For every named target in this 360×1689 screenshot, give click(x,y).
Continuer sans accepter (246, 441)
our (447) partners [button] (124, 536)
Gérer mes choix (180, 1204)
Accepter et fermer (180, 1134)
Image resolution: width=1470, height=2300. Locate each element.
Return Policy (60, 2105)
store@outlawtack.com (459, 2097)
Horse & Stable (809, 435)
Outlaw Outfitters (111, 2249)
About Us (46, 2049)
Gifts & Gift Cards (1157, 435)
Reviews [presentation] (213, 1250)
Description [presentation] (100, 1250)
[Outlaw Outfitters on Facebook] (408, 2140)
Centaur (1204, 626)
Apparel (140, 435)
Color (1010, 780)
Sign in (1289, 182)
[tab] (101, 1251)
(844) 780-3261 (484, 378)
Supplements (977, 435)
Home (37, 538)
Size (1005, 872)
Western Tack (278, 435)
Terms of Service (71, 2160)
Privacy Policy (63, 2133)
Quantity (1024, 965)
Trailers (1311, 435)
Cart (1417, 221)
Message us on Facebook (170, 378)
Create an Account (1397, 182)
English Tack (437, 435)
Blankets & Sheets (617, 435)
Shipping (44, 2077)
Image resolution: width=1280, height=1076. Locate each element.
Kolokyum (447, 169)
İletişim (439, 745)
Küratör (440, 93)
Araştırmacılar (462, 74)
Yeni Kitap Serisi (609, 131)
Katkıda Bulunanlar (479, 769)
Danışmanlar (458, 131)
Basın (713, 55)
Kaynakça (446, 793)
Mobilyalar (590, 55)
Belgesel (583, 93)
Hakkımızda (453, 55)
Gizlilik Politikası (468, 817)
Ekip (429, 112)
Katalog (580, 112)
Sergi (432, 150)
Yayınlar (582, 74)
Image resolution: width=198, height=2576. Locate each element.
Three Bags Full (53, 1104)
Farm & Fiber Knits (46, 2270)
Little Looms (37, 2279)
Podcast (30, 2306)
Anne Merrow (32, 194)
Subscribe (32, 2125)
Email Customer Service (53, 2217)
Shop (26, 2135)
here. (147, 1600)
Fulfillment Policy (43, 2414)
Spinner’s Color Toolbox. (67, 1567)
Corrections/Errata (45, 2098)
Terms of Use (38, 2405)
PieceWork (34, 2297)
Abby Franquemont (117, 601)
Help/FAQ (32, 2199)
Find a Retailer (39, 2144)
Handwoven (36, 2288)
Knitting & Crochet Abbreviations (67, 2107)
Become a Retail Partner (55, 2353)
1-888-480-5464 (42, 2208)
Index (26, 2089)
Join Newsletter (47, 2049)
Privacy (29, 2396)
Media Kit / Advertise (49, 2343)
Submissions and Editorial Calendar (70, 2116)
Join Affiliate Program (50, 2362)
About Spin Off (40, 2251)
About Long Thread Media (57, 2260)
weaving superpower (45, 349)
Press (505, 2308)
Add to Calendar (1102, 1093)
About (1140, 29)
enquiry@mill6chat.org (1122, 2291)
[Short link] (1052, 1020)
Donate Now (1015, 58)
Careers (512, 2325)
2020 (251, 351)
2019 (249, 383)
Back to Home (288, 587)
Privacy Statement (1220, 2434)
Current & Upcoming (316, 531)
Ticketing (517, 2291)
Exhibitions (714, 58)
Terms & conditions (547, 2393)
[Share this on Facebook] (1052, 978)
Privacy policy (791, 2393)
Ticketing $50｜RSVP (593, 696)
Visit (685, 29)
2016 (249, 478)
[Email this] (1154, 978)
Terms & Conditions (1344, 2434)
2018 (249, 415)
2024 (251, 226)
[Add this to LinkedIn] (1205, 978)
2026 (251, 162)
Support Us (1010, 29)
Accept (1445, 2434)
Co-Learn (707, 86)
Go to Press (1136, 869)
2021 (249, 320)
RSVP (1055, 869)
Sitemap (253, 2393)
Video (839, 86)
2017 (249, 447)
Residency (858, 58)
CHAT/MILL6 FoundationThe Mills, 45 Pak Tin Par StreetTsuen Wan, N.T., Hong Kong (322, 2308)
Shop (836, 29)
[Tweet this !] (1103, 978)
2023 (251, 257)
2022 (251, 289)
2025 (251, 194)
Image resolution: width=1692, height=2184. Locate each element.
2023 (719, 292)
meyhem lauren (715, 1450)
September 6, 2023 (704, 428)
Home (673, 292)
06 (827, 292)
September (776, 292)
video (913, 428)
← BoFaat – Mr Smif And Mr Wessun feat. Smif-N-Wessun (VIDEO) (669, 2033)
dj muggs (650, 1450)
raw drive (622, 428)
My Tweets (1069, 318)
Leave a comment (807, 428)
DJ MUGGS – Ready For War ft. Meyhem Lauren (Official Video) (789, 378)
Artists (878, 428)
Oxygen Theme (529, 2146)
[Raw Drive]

TASK BRIEF | List the lines of the entries that include "Outfitters".

EXERCISE OUTPUT |
Outlaw Outfitters (111, 2249)
[Outlaw Outfitters on Facebook] (408, 2140)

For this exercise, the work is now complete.